Joint Editor: Journal of Policy Research in Tourism, Leisure and Events
Colleague spotlight | Professor Emma Wood
Emma is Research Lead for the UK Centre for Event Management and a member of the International Centre for Research in Events, Tourism and Hospitality. She has published widely in the areas of event impact, event experience and event marketing. She is member of the Editorial Boards of the Journal of Travel Research, Event Management and the International Journal of Events and Festivals Management. She is also Chair of the Academy of Marketing special interest group in Events and Experiential Marketing.
Why do you think there are far fewer journal dedicated to events compared to tourism?
Academic research in events has been around as long as tourism research but has not been recognised in its own right until fairly recently. There are therefore a few well established journals in this field as well as several newer up and coming journals. The growth in journals tends to follow the growth in courses and in the number of academics specialising in the area. As events, and events management in particular, has increased in popularity within academia the number and quality of journals is increasing.
What do you say to those who advise researchers not to publish in events journals because they do not have high impact factors?
Impact factors take many years to build and several of the events journals are increasing these year on year. As a relatively young field it is important that we support the subject specific journals by submitting high quality research to these. These journals will attract the largest number of readers interested in the topics we research and in turn will lead to greater citations and impact for our work.
What is your assessment of the quality of papers published in events?
The quality of papers varies as with any field of study. There are many excellent events papers which contribute to broader theories and in turn, inform wider fields. These are highly cited within areas such as tourism, psychology, leisure, sport management and marketing. Within events there tends to be a natural focus on case study research. These can be very rigorous and meaningful studies and add much to our understanding of a variety of event phenomena. Other fields are less accepting of case-based research and therefore these can be superficially judged as lower quality.
I see you are associated with other journals, how did you become involved in those?
After being invited to write a conceptual paper on recollective experience for the Journal of Travel Research the editor invited me to be part of the editorial board. I was also invited to be on the editorial board of Arts and the Market (formerly Arts Marketing) when there was a change of editorship and a refocusing of the journal. My role within the Academy of Marketing helped in gaining this position.
After submitting several articles to Event Management I was invited to join their board and I have also accepted an invitation to the board of one of the other leading events journals, the International Journal of Event and Festival Management. Annals of Tourism Research recently launched a sister Journal, Empirical Insights. I was invited to join that board as a consequence of submitting to the Annals and regularly undertaking reviews for them.
What advice would you give someone trying to publish in your journal?
Journals are moving more and more towards ‘readable’ work. There’s no need to try and impress with overly academic, contrived language. Make sure that what you have researched and the reasons for researching it are clear and most importantly highlight what your research contributes to the body of research in your chosen area. Papers that focus on what is new, surprising and interesting in their findings always stand out for me. For our journal that should always encompass the contribution of your work to policy and practice.
Have you identified any new themes emerging that are likely to be of interest?
Within events research there is certainly a shift away from economic impact to the community, personal or micro impacts of events. There are many opportunities to explore these aspects in greater depth drawing upon some of the theories and methods established in psychology and sociology. Other themes that warrant greater exploration are around sustainability and technology use related to experience; events and politics; and working practices within events organisations.
Emma Wood is Professor in Events and Experiential Marketing and Research Lead for the UK Centre for Event Management at Leeds Beckett University. Emma specialises in the impact of events on social change within communities and on shared memory creation.

◆ COLLECTED MATERIAL
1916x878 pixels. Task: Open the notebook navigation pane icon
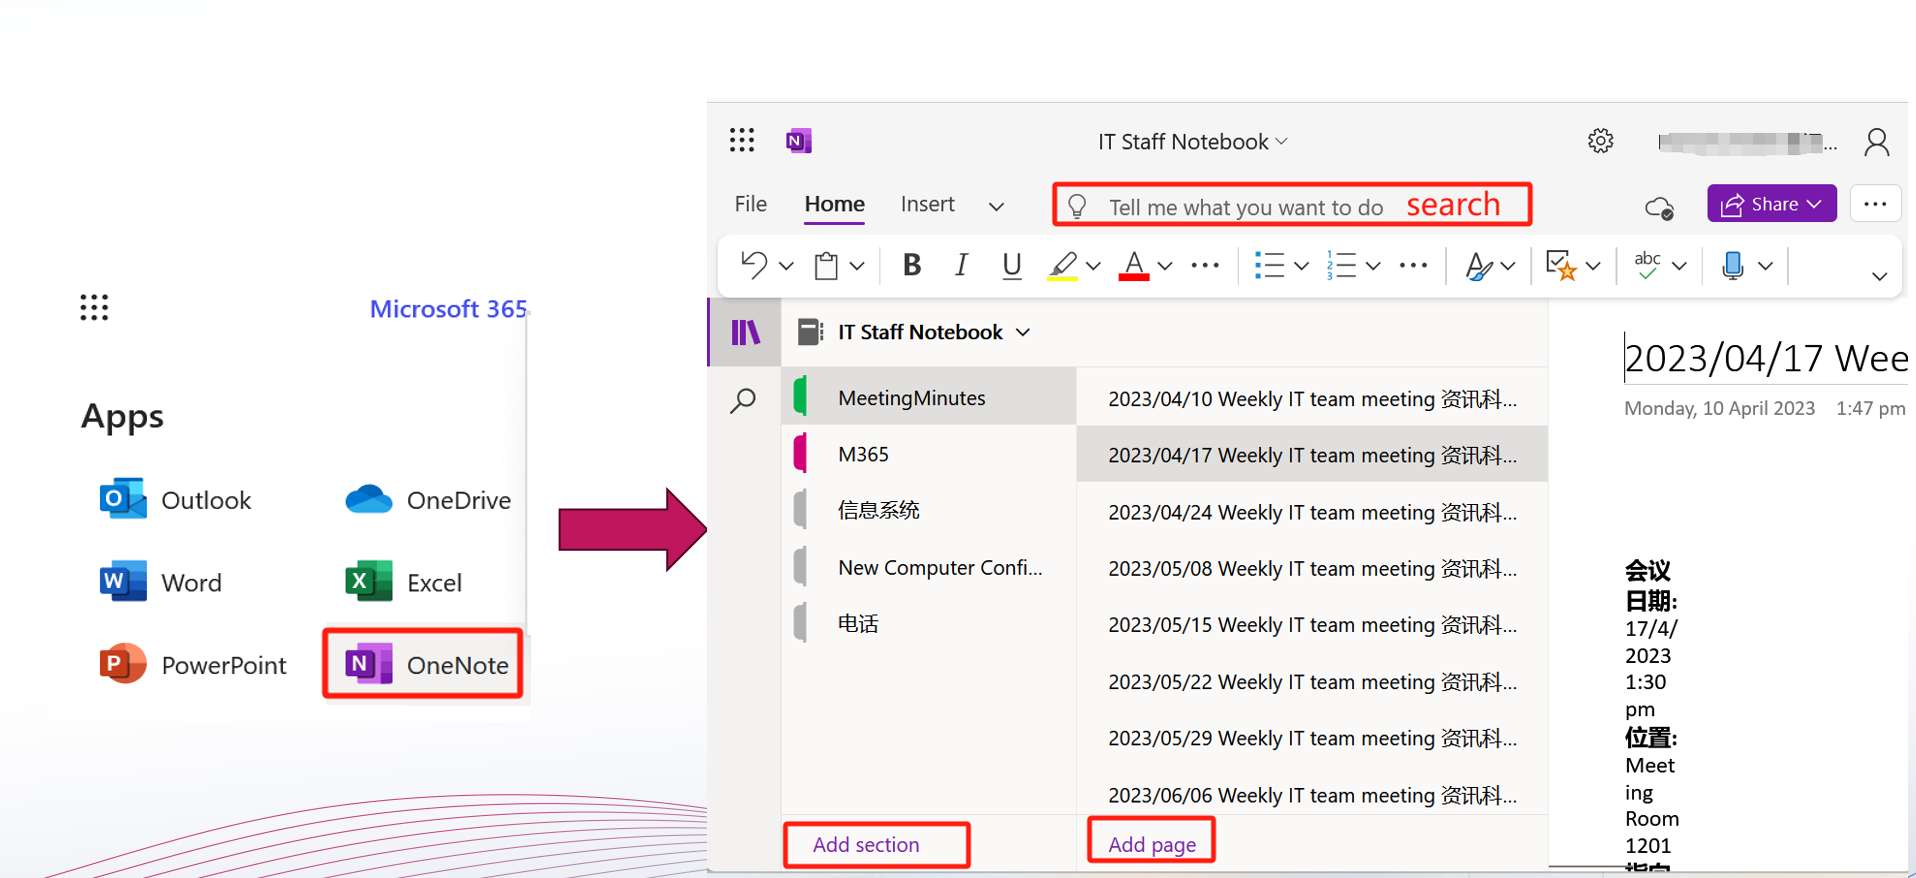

◆ TASK REQUIREMENTS
1. Summarize the colleague spotlight in two sentences.
2. Print the passage of the colleague spotlight starting at "After being invited" and ending at "reviews for them.".
The lines play no part in this work.

◆ REPLIES
1. Professor Emma Wood, Research Lead for the UK Centre for Event Management, says events journals are growing in number and quality as the field gains recognition, and that researchers should support them with high-quality work while their impact factors build. She advises authors to write readably and highlight what their research contributes, and she sees events research shifting from economic impact toward community and personal impacts, with sustainability, technology, politics and working practices also warranting more exploration.

2.
After being invited to write a conceptual paper on recollective experience for the Journal of Travel Research the editor invited me to be part of the editorial board. I was also invited to be on the editorial board of Arts and the Market (formerly Arts Marketing) when there was a change of editorship and a refocusing of the journal. My role within the Academy of Marketing helped in gaining this position.
After submitting several articles to Event Management I was invited to join their board and I have also accepted an invitation to the board of one of the other leading events journals, the International Journal of Event and Festival Management. Annals of Tourism Research recently launched a sister Journal, Empirical Insights. I was invited to join that board as a consequence of submitting to the Annals and regularly undertaking reviews for them.